The students ring Dapolito’s gym with the walls serving for balance as Haas and her two assistant teachers take the class through a series of exercises.
To stretch, lunge, rotate, twist, bend, roll up, extend, brush and squat become the actions of the morning. Fingers to shoulders and elbows to ankles get a workout.
Her music playlist — disco, big band, rock and roll, rap, blues, classical, some Michael Jackson and Aretha, which she curates with much thought and passion, provides the audio component of rhythm and melodies that make participants just want to move.
Following routines to the varied rhythms, sometimes individually and sometimes in groups, the kaleidoscope of approaches keeps the morning interesting while exercising.

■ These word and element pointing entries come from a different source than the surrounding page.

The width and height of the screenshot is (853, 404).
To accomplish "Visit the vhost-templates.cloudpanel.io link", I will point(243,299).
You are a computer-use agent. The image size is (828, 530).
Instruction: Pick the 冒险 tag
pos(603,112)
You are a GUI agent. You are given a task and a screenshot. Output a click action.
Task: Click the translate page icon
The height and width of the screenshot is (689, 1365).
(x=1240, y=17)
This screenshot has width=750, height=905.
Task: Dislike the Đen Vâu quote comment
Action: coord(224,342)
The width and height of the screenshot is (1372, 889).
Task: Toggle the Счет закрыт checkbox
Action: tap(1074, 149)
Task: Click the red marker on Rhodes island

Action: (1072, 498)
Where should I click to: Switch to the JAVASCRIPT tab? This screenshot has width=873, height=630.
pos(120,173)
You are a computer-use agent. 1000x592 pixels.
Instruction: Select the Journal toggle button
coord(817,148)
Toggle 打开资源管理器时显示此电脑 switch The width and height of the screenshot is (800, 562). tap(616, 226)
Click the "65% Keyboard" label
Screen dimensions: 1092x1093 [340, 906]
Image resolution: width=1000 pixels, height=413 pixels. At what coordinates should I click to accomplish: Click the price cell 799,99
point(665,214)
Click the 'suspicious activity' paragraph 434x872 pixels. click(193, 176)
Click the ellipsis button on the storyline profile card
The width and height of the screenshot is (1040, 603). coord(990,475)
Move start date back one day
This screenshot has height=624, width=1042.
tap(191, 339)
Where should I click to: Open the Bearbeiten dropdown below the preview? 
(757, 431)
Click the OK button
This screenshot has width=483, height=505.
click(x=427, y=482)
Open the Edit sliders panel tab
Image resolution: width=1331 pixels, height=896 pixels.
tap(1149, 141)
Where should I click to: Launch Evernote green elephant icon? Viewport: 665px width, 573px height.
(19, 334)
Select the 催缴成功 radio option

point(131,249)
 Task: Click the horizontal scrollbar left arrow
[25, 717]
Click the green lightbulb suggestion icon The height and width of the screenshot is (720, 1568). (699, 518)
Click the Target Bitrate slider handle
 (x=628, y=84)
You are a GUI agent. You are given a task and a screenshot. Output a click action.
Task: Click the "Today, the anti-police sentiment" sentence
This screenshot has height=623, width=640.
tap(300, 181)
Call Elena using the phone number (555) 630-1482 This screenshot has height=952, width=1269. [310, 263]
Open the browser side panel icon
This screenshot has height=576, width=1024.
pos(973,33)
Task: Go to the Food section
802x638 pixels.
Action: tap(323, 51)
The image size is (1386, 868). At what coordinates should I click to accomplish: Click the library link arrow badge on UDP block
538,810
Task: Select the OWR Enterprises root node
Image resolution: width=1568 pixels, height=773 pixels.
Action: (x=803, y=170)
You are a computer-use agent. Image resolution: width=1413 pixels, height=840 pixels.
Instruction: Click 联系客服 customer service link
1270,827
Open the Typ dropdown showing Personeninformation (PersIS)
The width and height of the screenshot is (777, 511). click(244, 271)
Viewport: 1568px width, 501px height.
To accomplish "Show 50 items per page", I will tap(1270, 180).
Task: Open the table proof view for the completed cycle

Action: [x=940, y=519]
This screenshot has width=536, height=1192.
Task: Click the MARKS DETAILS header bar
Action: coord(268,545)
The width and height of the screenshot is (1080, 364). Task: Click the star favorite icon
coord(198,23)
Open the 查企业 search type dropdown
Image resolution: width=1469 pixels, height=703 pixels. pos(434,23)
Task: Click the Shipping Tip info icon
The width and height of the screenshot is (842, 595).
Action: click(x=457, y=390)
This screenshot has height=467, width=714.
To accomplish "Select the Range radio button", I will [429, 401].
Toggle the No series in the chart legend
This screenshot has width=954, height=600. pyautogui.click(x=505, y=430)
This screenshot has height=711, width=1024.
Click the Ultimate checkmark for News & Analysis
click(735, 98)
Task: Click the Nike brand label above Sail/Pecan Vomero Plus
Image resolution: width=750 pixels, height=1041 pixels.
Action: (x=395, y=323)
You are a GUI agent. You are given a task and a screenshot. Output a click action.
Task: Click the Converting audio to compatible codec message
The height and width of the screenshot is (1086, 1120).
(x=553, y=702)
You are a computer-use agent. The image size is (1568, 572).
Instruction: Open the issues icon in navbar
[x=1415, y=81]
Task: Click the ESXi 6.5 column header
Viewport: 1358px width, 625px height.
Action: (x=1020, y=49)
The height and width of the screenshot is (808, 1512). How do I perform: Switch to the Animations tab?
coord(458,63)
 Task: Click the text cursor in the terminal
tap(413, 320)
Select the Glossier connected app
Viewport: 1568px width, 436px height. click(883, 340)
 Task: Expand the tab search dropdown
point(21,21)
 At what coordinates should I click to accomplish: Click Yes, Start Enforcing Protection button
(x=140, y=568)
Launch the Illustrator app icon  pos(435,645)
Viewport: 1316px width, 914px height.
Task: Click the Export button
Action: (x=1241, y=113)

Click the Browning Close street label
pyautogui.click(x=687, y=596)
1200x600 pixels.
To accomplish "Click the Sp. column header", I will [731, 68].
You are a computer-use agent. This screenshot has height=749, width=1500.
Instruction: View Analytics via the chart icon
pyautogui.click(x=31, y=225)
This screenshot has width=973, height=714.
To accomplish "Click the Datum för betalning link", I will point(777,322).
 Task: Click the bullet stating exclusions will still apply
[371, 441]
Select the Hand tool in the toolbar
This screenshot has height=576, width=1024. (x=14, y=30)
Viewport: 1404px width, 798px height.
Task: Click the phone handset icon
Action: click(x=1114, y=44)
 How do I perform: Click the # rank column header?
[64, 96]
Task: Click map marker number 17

Among her “students” are those with no dance class backgrounds to a few former dancers and some seniors with dance companies, all moving in their own ways that are comfortable. Welcomed newcomers are given added attention through the cycle of exercises.
Movement Speaks’ Web site conveys that the program is based on core values of appreciating one’s own body and moving with other people, with the intention to promote greater mobility, self-confidence, physical awareness, social interaction, expressiveness in movement, and a greater sense of meaning.
The Dapolitto classes get some support from City Council Speaker Corey Johnson’s Office.
“We could get more,” Haas said, hopefully.
Hass also holds one other Downtown class (among the 10 in Manhattan) at 10 a.m. on Tuesdays at 334 Madison St. at the Henry Street Settlement.